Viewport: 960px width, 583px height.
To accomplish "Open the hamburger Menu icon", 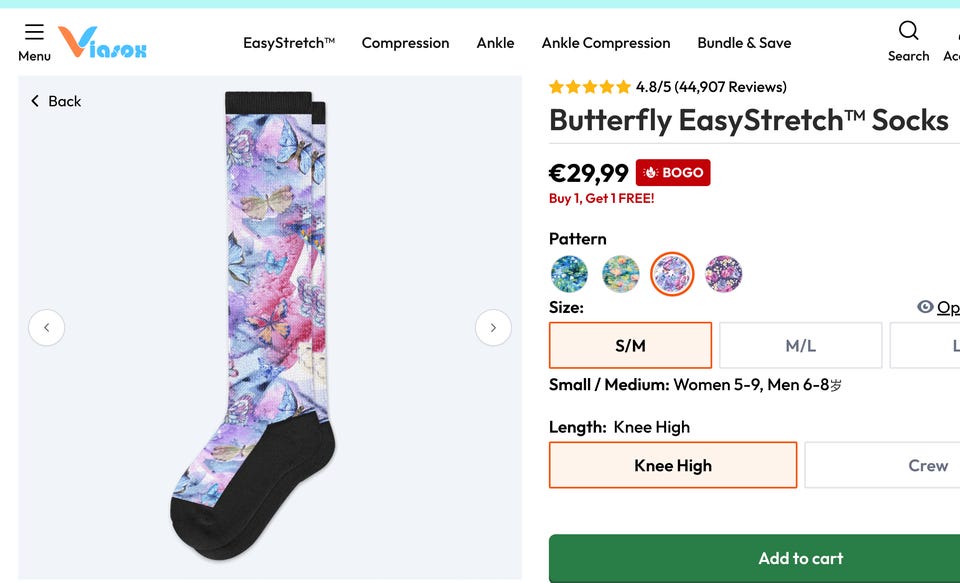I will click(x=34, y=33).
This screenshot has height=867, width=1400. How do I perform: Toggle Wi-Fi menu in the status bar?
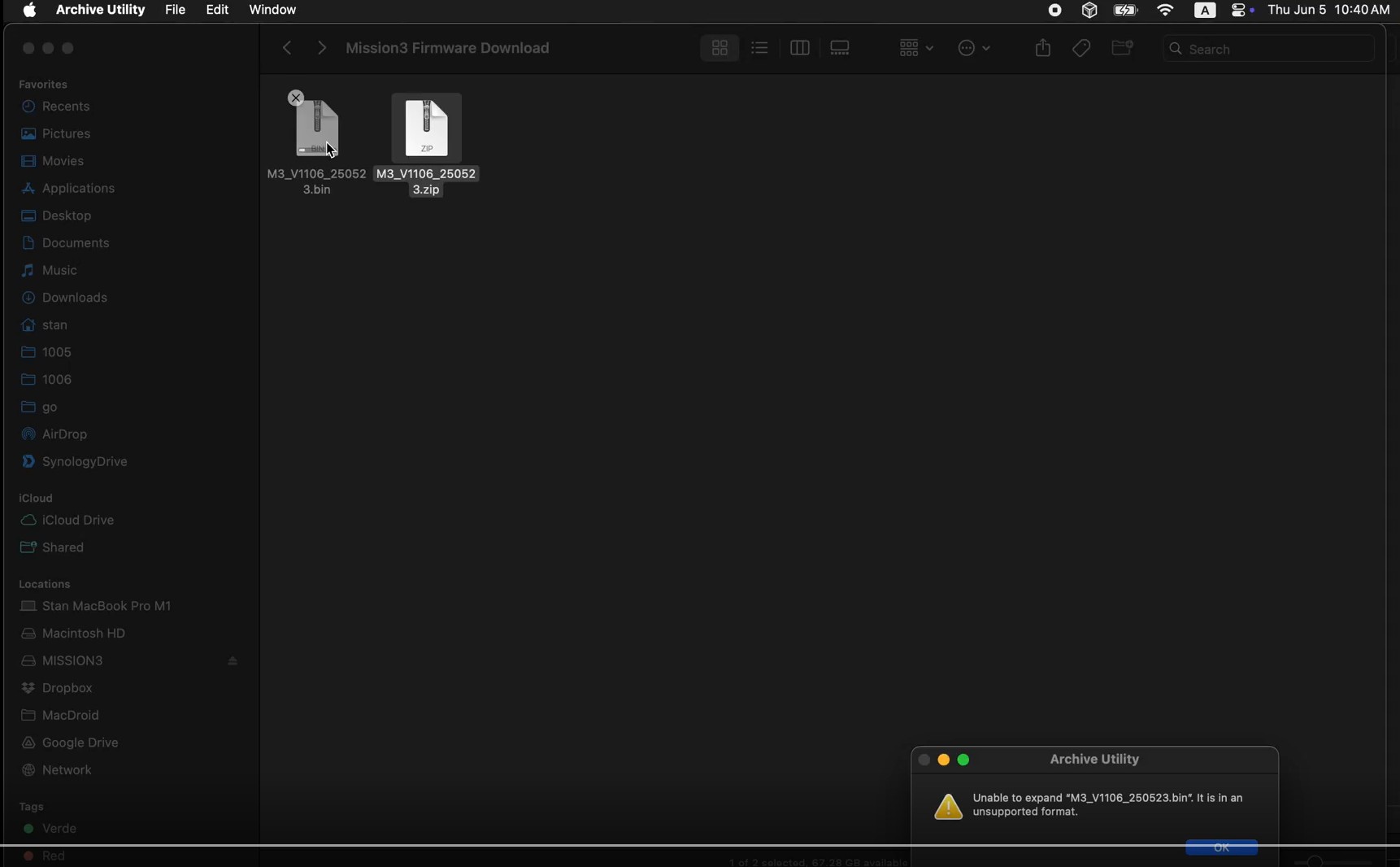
----
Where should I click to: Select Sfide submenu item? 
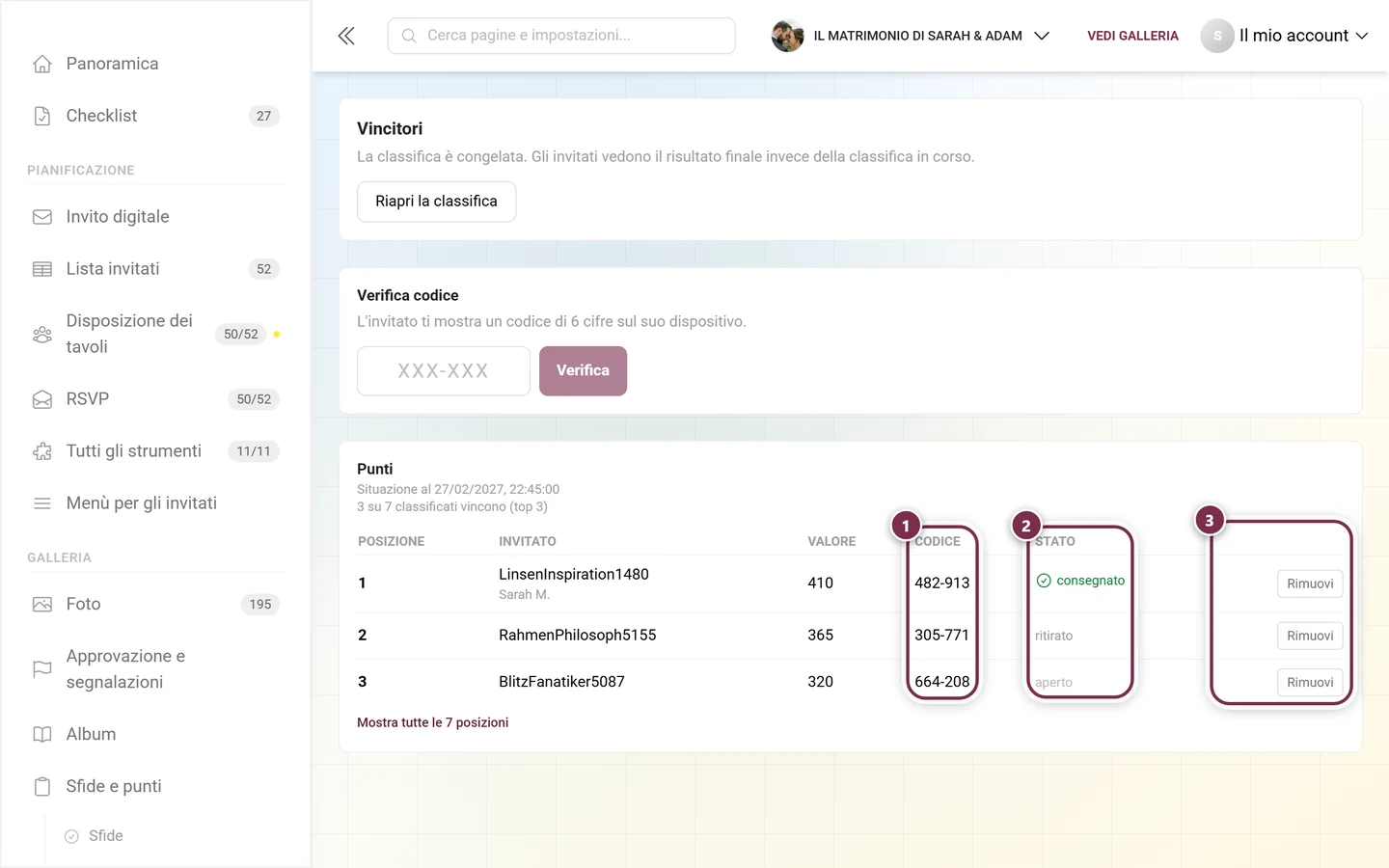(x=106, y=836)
----
* [Problem requirements] The lines sought are those in the data above that include the string "width"; copy each one.

* [Task answer]
Viewport: 960px width, 583px height.
This screenshot has height=867, width=1400. How do I perform: Toggle Wi-Fi menu in the status bar?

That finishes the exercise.